> [Problem to solve]: Taking the line that contains "Task: Select the 27 Aug 2014 date label" as the first, copy exactly every line through the last line of the records, and nothing else.

-- Opening Marker --

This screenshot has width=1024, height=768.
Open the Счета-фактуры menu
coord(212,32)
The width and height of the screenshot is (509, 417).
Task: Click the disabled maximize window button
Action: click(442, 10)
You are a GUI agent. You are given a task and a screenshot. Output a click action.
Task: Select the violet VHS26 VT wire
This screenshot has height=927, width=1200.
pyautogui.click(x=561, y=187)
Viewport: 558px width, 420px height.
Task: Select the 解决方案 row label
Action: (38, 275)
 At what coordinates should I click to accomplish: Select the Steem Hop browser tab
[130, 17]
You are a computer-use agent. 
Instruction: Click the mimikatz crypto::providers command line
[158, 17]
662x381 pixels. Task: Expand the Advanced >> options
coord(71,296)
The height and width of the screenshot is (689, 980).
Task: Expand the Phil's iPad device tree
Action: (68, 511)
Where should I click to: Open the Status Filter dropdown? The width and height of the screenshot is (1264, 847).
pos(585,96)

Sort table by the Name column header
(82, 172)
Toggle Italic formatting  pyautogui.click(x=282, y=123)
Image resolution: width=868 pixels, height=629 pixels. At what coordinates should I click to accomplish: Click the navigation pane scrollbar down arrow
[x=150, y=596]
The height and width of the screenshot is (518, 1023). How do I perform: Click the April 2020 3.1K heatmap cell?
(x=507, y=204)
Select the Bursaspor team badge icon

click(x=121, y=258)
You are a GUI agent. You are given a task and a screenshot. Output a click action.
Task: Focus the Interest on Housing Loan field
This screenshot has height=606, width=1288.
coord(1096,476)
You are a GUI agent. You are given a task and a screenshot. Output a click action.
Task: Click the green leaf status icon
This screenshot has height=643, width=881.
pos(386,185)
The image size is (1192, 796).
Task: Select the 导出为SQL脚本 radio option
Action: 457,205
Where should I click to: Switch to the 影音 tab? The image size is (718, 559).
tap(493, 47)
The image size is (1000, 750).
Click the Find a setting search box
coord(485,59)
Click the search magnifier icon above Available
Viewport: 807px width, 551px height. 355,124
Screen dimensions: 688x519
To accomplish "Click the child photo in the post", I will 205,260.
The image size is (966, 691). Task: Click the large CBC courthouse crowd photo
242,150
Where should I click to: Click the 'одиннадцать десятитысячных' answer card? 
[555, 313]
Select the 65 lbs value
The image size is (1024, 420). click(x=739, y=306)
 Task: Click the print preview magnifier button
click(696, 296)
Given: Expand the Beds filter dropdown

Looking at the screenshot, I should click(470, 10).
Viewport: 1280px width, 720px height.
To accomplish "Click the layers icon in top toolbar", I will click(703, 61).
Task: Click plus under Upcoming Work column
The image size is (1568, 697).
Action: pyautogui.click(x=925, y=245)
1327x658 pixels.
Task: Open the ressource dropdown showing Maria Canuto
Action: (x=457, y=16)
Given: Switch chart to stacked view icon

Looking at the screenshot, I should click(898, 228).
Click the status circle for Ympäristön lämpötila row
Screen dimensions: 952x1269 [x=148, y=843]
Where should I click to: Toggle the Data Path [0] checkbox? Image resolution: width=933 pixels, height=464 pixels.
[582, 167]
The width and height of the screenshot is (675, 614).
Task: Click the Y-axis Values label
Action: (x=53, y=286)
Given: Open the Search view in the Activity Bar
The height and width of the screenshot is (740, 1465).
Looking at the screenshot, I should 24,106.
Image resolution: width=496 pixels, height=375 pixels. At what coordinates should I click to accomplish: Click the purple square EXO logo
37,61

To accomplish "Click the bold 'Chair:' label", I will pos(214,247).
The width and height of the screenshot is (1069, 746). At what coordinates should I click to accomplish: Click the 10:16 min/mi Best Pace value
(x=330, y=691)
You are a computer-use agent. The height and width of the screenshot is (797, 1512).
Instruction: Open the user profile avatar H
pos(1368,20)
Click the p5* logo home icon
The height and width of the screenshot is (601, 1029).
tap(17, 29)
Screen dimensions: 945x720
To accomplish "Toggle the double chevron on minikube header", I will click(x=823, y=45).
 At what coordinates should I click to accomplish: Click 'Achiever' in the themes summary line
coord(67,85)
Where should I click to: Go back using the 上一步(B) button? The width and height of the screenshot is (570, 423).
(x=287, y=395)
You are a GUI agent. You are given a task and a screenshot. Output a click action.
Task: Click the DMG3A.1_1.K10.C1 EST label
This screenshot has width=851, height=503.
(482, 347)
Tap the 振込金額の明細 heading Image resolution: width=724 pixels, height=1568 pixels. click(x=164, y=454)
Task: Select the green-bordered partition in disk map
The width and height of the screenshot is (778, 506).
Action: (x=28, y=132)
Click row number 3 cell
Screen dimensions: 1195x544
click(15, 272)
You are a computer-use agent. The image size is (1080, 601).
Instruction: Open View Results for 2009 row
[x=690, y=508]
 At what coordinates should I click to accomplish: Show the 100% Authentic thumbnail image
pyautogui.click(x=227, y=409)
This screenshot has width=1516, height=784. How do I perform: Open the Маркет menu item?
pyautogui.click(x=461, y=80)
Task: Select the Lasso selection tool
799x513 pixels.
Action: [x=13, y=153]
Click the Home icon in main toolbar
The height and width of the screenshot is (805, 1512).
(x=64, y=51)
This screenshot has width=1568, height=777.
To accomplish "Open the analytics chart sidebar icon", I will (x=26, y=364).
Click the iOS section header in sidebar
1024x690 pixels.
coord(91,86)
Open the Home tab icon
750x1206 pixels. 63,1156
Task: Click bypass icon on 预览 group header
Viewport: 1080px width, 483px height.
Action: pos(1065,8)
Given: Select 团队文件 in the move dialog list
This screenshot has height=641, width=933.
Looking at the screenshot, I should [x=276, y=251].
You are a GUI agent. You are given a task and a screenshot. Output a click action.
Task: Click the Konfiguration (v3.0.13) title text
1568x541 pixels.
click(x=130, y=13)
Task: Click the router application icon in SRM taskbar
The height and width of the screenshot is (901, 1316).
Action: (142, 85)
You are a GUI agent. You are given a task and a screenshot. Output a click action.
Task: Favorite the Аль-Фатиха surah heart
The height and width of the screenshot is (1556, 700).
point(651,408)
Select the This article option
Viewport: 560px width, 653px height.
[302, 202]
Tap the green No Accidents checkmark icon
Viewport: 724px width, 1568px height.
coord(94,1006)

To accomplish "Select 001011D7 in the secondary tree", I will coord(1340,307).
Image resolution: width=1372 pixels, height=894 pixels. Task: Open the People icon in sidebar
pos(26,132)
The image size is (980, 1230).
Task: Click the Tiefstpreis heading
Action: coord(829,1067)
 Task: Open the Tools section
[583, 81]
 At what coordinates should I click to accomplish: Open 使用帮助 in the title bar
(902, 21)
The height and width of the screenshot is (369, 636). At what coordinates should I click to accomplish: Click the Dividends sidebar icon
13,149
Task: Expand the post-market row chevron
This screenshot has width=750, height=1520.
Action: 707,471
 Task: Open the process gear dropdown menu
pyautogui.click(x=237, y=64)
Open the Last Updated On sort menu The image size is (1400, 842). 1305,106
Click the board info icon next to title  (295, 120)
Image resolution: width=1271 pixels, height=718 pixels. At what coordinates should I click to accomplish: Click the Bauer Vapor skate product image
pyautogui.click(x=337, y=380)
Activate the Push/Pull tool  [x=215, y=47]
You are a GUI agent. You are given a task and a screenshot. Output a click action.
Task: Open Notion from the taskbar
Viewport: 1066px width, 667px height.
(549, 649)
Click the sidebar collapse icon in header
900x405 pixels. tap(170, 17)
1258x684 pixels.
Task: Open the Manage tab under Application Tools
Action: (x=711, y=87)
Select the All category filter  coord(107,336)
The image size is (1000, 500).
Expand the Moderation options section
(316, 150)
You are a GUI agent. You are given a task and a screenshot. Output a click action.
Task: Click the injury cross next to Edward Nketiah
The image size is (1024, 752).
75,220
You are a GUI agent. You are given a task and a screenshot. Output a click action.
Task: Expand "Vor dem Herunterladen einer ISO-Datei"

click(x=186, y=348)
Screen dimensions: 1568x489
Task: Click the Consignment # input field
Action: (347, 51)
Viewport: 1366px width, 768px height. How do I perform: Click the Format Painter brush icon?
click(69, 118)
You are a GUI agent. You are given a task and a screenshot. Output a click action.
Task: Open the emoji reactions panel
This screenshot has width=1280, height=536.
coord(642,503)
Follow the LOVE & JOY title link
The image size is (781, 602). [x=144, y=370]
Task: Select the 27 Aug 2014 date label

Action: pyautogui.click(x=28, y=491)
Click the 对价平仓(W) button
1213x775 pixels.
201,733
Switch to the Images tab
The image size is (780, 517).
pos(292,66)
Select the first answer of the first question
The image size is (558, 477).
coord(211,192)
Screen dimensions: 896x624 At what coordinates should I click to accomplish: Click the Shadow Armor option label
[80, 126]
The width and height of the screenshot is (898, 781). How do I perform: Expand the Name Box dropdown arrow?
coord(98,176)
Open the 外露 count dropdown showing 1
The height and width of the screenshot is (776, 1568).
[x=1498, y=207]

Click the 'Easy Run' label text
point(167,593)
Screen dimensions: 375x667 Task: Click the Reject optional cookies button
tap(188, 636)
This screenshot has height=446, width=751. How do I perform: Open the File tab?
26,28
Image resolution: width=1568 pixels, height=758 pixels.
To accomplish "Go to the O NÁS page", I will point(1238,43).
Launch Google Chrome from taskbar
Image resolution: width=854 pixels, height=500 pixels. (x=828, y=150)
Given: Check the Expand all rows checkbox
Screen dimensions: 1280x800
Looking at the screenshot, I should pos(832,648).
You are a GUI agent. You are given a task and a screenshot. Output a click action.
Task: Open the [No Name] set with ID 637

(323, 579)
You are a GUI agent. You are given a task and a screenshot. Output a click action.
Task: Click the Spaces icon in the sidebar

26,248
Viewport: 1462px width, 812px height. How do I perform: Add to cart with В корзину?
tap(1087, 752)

-- Closing Marker --

> [Result of the exercise]:
Task: Select the 27 Aug 2014 date label

Action: pyautogui.click(x=28, y=491)
Click the 对价平仓(W) button
1213x775 pixels.
201,733
Switch to the Images tab
The image size is (780, 517).
pos(292,66)
Select the first answer of the first question
The image size is (558, 477).
coord(211,192)
Screen dimensions: 896x624 At what coordinates should I click to accomplish: Click the Shadow Armor option label
[80, 126]
The width and height of the screenshot is (898, 781). How do I perform: Expand the Name Box dropdown arrow?
coord(98,176)
Open the 外露 count dropdown showing 1
The height and width of the screenshot is (776, 1568).
[x=1498, y=207]

Click the 'Easy Run' label text
point(167,593)
Screen dimensions: 375x667 Task: Click the Reject optional cookies button
tap(188, 636)
This screenshot has height=446, width=751. How do I perform: Open the File tab?
26,28
Image resolution: width=1568 pixels, height=758 pixels.
To accomplish "Go to the O NÁS page", I will point(1238,43).
Launch Google Chrome from taskbar
Image resolution: width=854 pixels, height=500 pixels. (x=828, y=150)
Given: Check the Expand all rows checkbox
Screen dimensions: 1280x800
Looking at the screenshot, I should pos(832,648).
You are a GUI agent. You are given a task and a screenshot. Output a click action.
Task: Open the [No Name] set with ID 637

(323, 579)
You are a GUI agent. You are given a task and a screenshot. Output a click action.
Task: Click the Spaces icon in the sidebar

26,248
Viewport: 1462px width, 812px height. How do I perform: Add to cart with В корзину?
tap(1087, 752)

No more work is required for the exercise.